# How to Use NPV Function in Google Sheets

The NPV function in Google Sheets is a useful tool to help determine the net present value of an investment, based on a series of cash flows and a discount rate. If you are interested in a certain investment, you should study it and understand how you can benefit from it in the future against certain scenarios. The NPV function can you help you do that.

The `NPV` function is used to find the net present value of an investment. The net present value is a term in finance that refers to the difference between the current value of cash inflows and outflows. This tool is usually used when encountering investment due diligence and capital budgeting, in order to make good decisions on the value of a project versus other options.

Let’s look at an example.

Your company is deciding which project to pursue, investment-wise. You have the information about each project’s inflows and outflows, as well as the discount rate.

How should you approach this problem?

The `NPV` function needs you to set up the cash flows, as well as know your rates in order to study each project and make a sound financial decision. From there, you can compare the two results and decide which project is best for the company.

## The Anatomy of the NPV Function in Google Sheets

The syntax of the `NPV` function is as follows::

`=NPV(discount, cashflow1, [cashflow2,...])`

Let’s have a look at each part of the function to understand what is going on here:

• `=` is the equals sign that starts off any function in Google Sheets.
• `NPV` is the name of our function.
• `discount` is the discount rate of investment over one period.
• `cashflow1` is the first future cash flow.

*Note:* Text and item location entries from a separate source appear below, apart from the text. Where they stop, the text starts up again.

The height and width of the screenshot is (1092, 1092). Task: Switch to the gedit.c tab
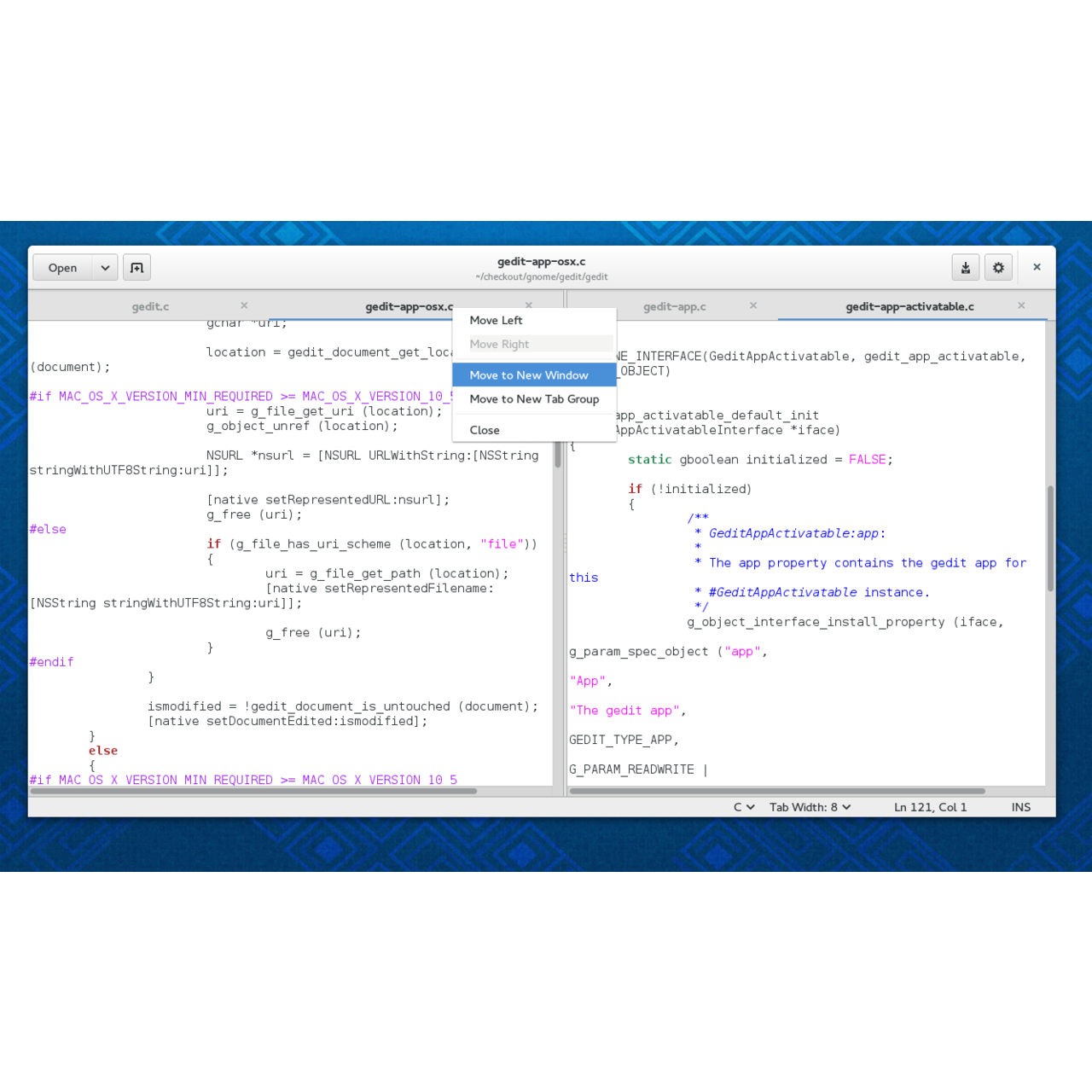(x=150, y=306)
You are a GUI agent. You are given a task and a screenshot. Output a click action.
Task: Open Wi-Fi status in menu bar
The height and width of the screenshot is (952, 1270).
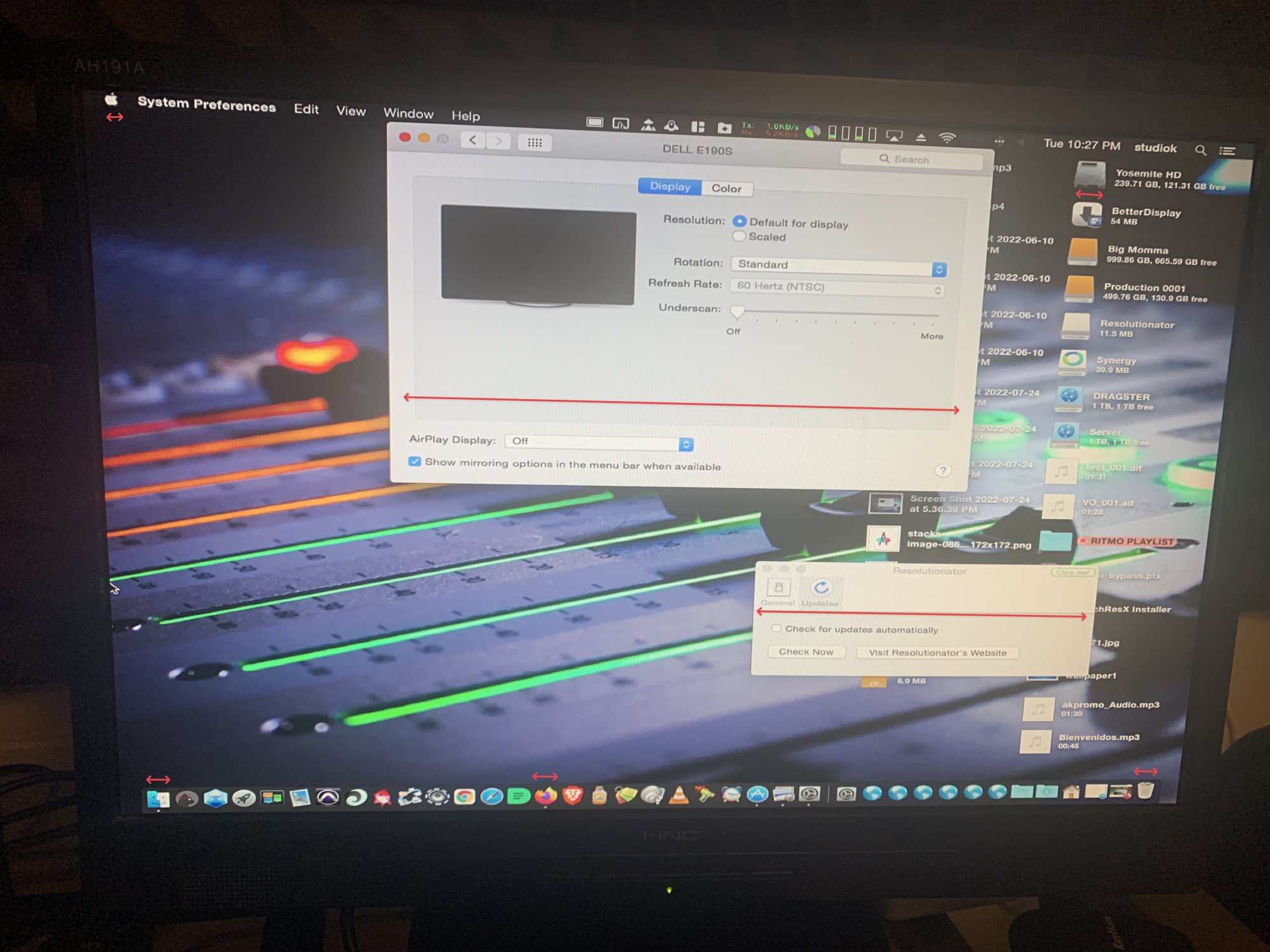point(947,137)
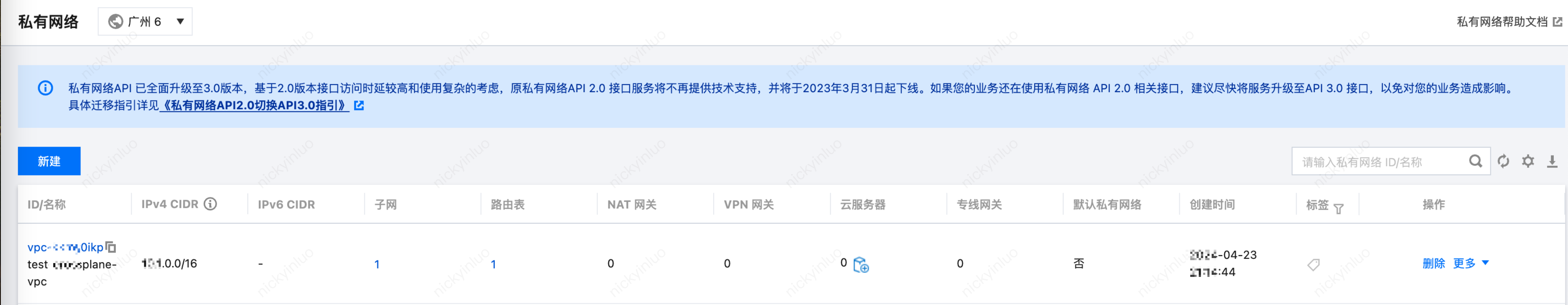Open the 标签 column filter icon
This screenshot has width=1568, height=305.
click(1338, 209)
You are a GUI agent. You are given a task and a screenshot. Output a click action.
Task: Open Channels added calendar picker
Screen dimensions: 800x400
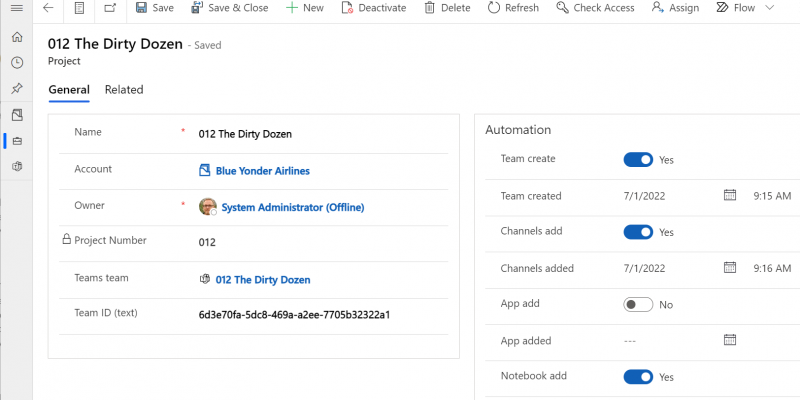[x=730, y=268]
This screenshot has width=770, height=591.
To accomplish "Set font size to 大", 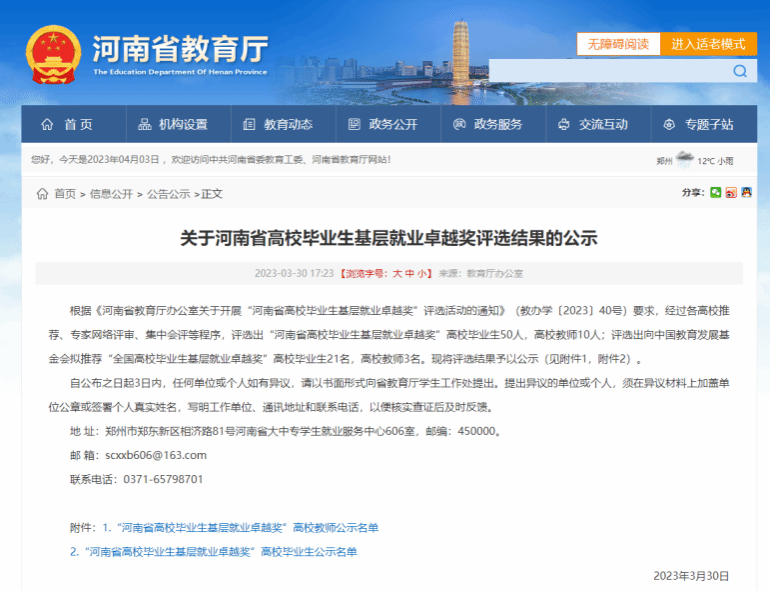I will point(396,273).
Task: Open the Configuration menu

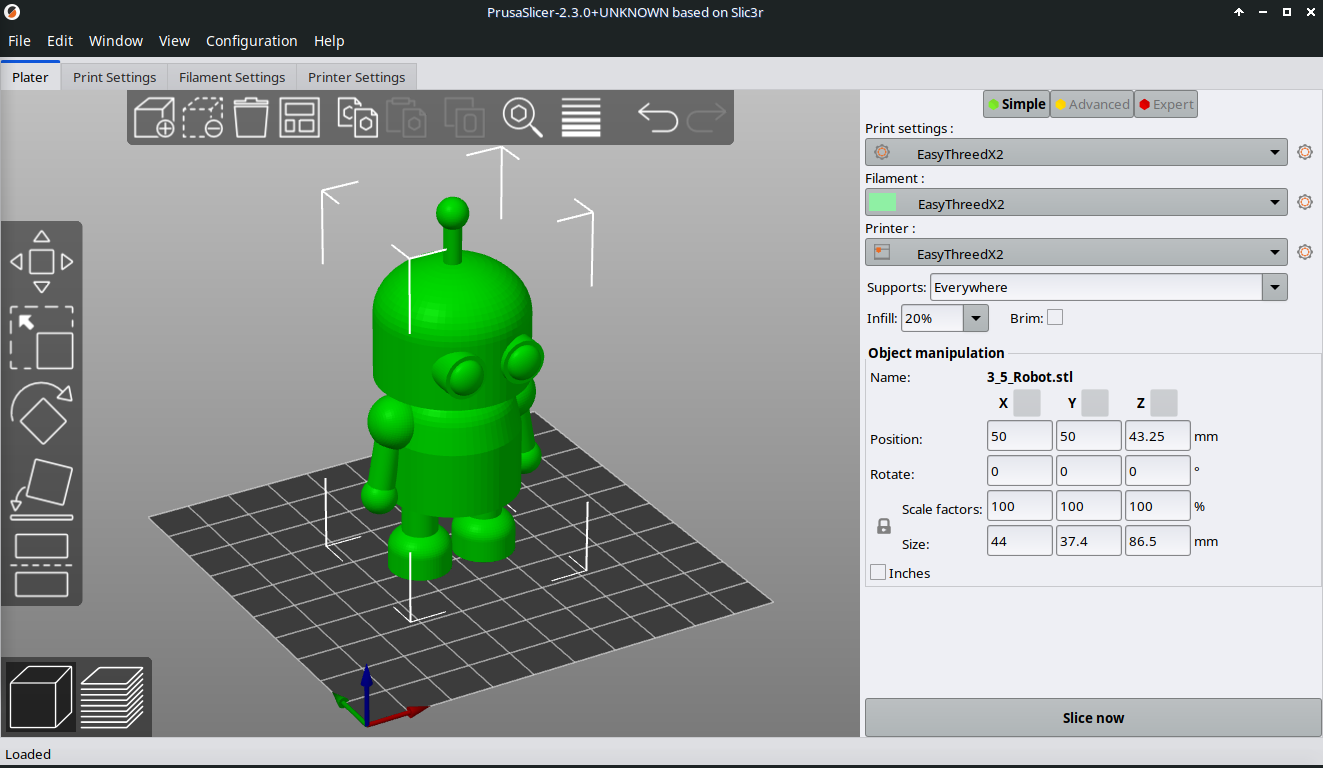Action: 251,41
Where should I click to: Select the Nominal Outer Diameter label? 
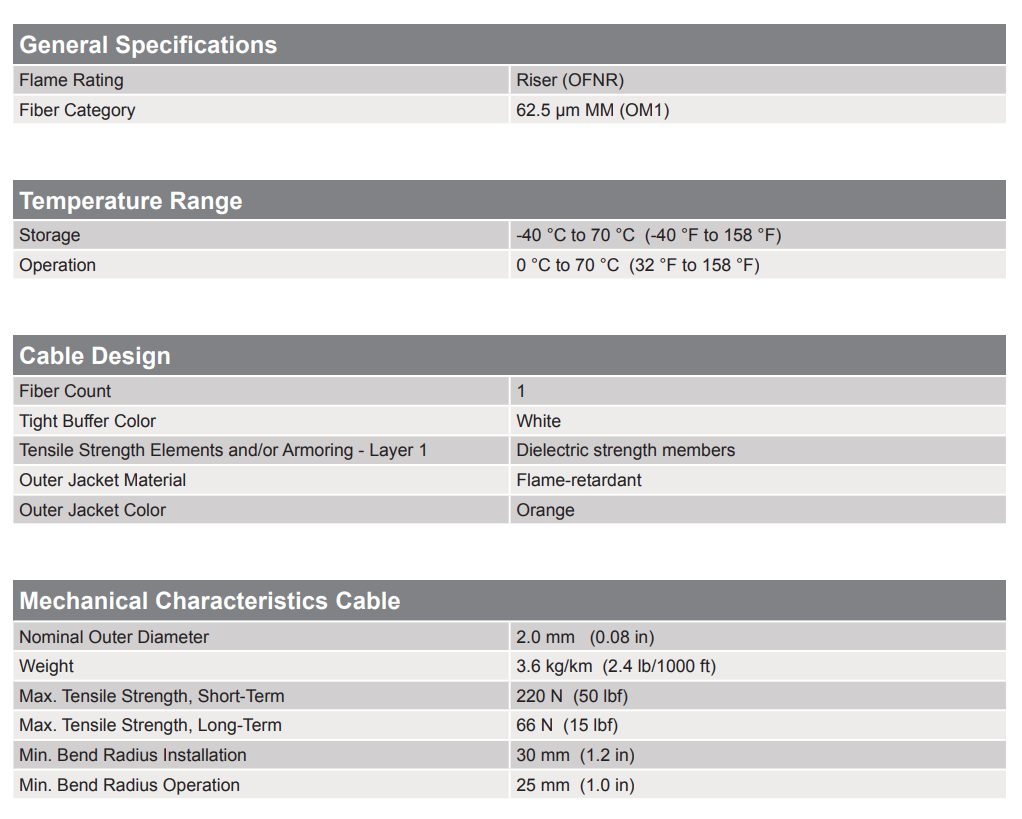[114, 637]
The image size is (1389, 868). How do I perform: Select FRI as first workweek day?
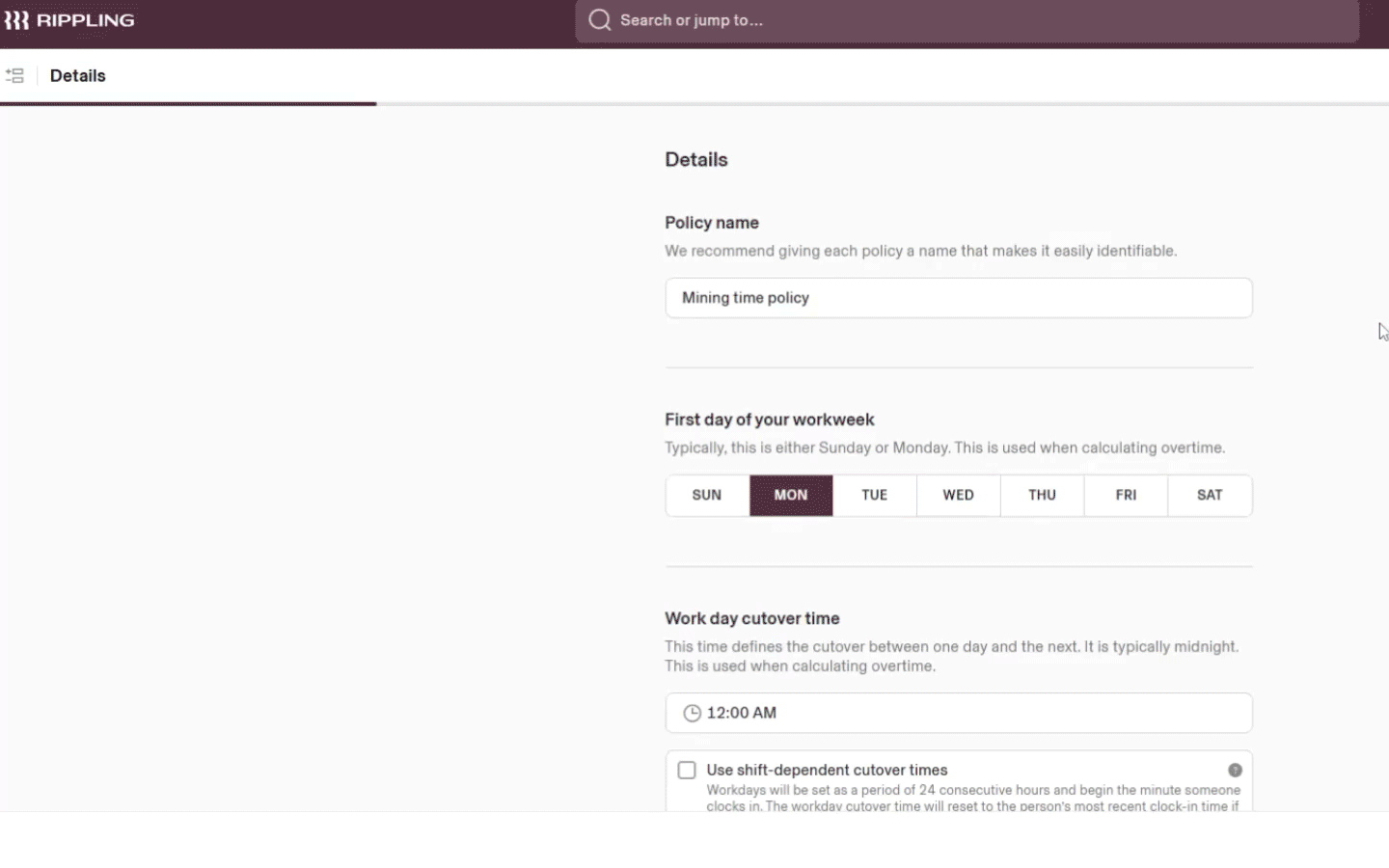pyautogui.click(x=1126, y=495)
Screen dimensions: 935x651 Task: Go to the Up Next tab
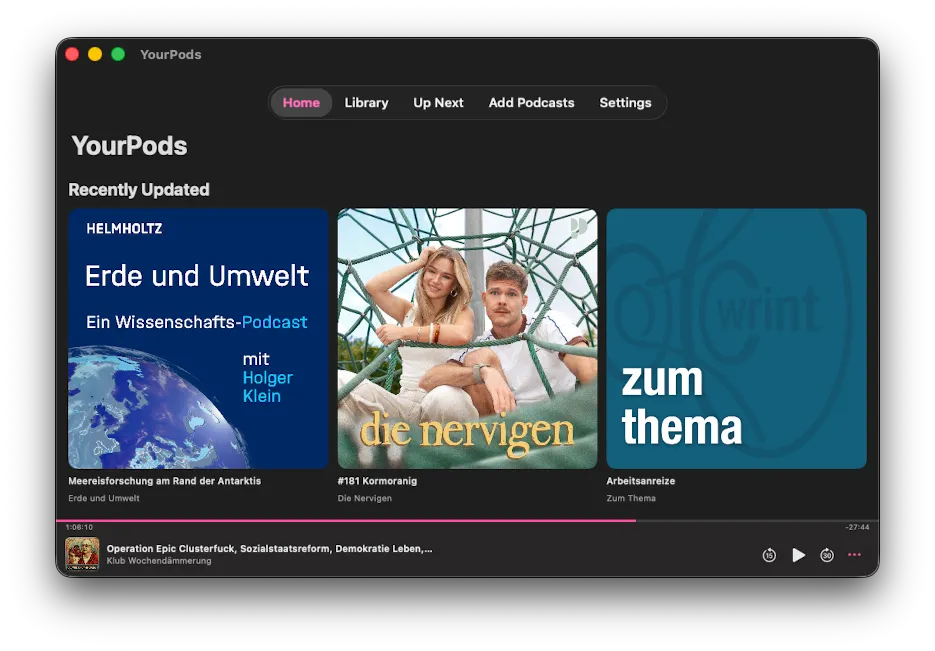438,103
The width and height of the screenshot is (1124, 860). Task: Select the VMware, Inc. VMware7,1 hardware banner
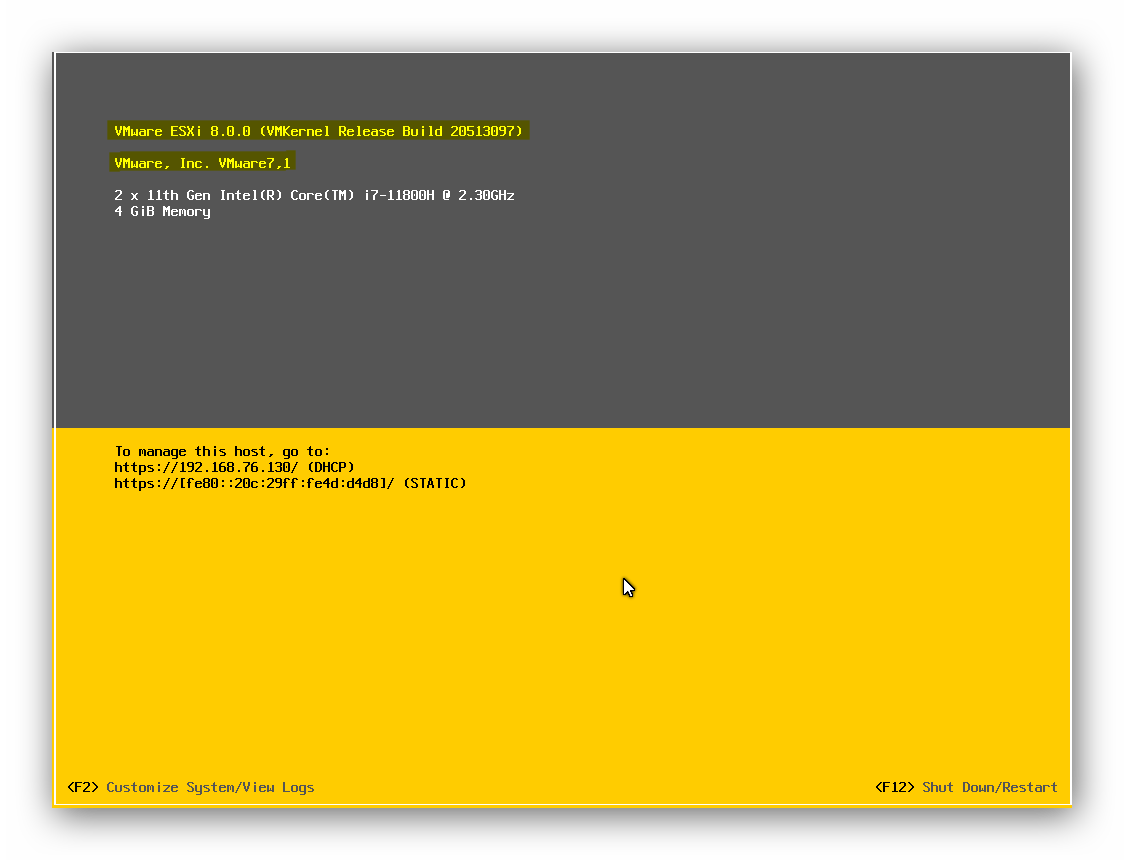200,162
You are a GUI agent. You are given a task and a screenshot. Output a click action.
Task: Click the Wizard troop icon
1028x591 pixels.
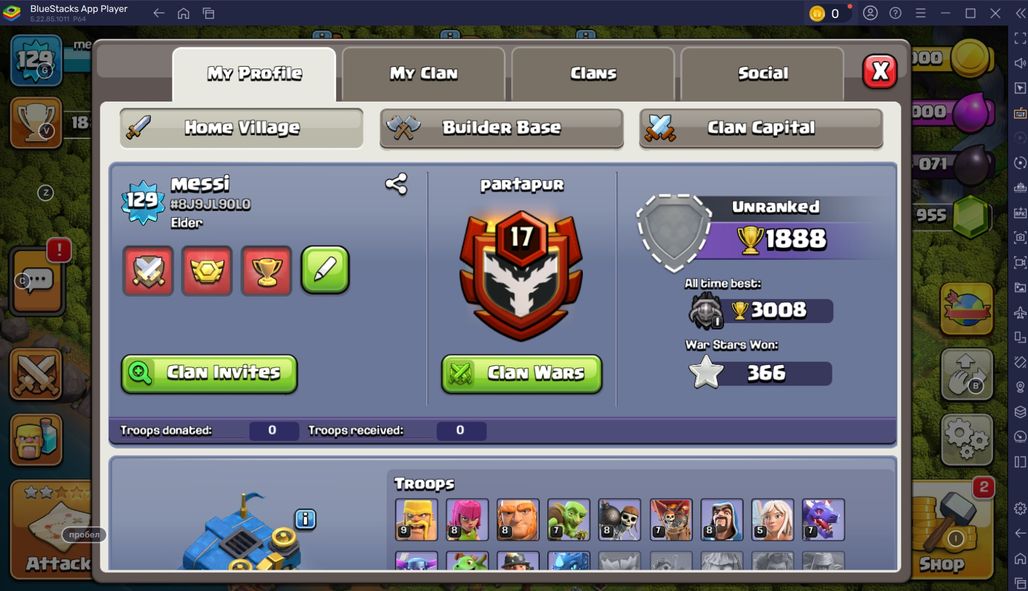click(x=721, y=520)
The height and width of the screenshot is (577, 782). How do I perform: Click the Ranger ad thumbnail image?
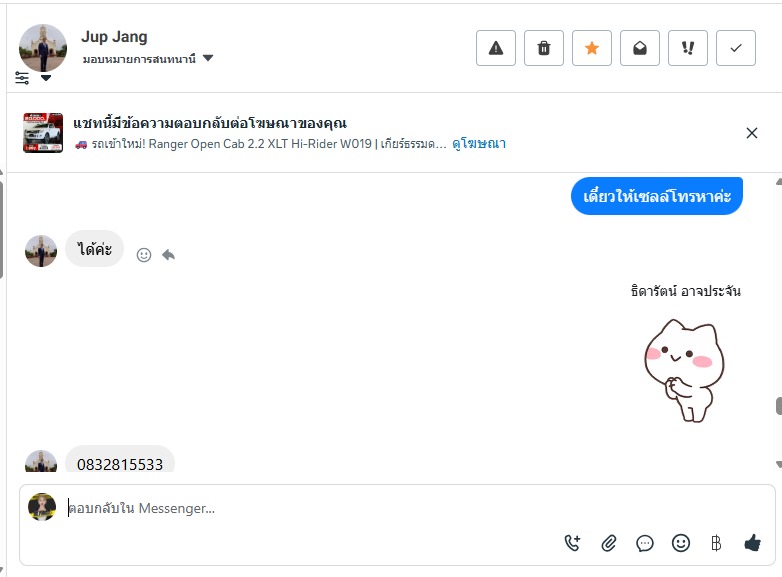(x=43, y=133)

Note that `NPV` is similar to `PV`, except that variable cash flows are allowed in `NPV`. If your problem encounters irregular cash flows, choose to use `XNPV`instead.

You should also note that the perspective you are solving the problem from also matters.

If you are the owner of the investment, the `cashflow1`and any subsequent cashflows will represent income, so they should be positive.

If you are the perspective of someone making a loan repayment, the `cashflow1`and any subsequent cashflows will represent payments, so they should be negative.

When the net present value is zero, the internal rate of return under the same conditions is the discount rate.

## A Real Example of Using the NPV Function

Let’s look at the example below to see how to use `NPV` function in Google Sheets.

#### Calculating the Net Present Value in Google Sheets

This is a simple problem. We want to find the net present for a certain project. Here in the example, the cash flow is laid out, as well as the discount rate.

In this example, the function NPV will take 2 arguments. So in the equation, it will look like:

`=NPV(F5,C4:C8)`

As a result, we get \$307.51.

However, since we are looking for the Net Present Value, we need to remove the Initial Investment of \$200. So as a result, the Net Present Value will be \$107.51.

This simple problem can be practiced to perfection. Use the link below to get a copy of this problem set:

## How to Use the NPV Function in Google Sheets

In this section, we will show you a step-by-step process on how to use the `NPV` function in Google Sheets.

In this problem, we will be comparing two different projects. The information that you have is laid out over two different cases. They are all projects that are not easy to compare at first glance because they have different costs and different cash flows to offer the company.

It’s up to you, as the project manager, to decide which project will benefit the company the most. You have decided to use the NPV to compare these projects and evaluate them after you have calculated for their NPVs.

Calculating and Comparing NPV in Google Sheets

1. To begin, click on a cell to make active, which you would like to display the MIRR. For the guide. The NPV will be in Cell F7. Start to type the name of our function, which is NPV.
2. The auto-suggest box will create a drop-down menu. Select the `NPV` function by clicking it. It is the first to pop up on the list, but take care to choose the correct function.

3. After the opening bracket ‘(‘, you will add the discount rate attribute. You can either type down the discount rate, or use a cell reference. In this example, we used the cell reference by clicking on F5.
4. Now you will add the range attribute. You can either type down each cash flow, or use a cell reference. In this example, we used the cell reference by clicking and dragging on C4:C8.
5. You will notice that there will be a preview of the result when you complete the inputs. But you’re not done yet!
6. Since we did not consider the initial investment or payment when purchasing the project, what we have is just the Present Value, or PV of the project. We need to subtract the initial investment from the calculation. In this example, we used the cell reference by clicking on XX.
7. Close off with another bracket and hit enter.
8. Go through the steps for the next example.
9. You should be able to compare the two projects and the project with a greater Net Present Value should be your choice.

And there you have it – you can now use the NPV function in Google Sheets together with the other numerous Google Sheets formulas to create even more effective formulas.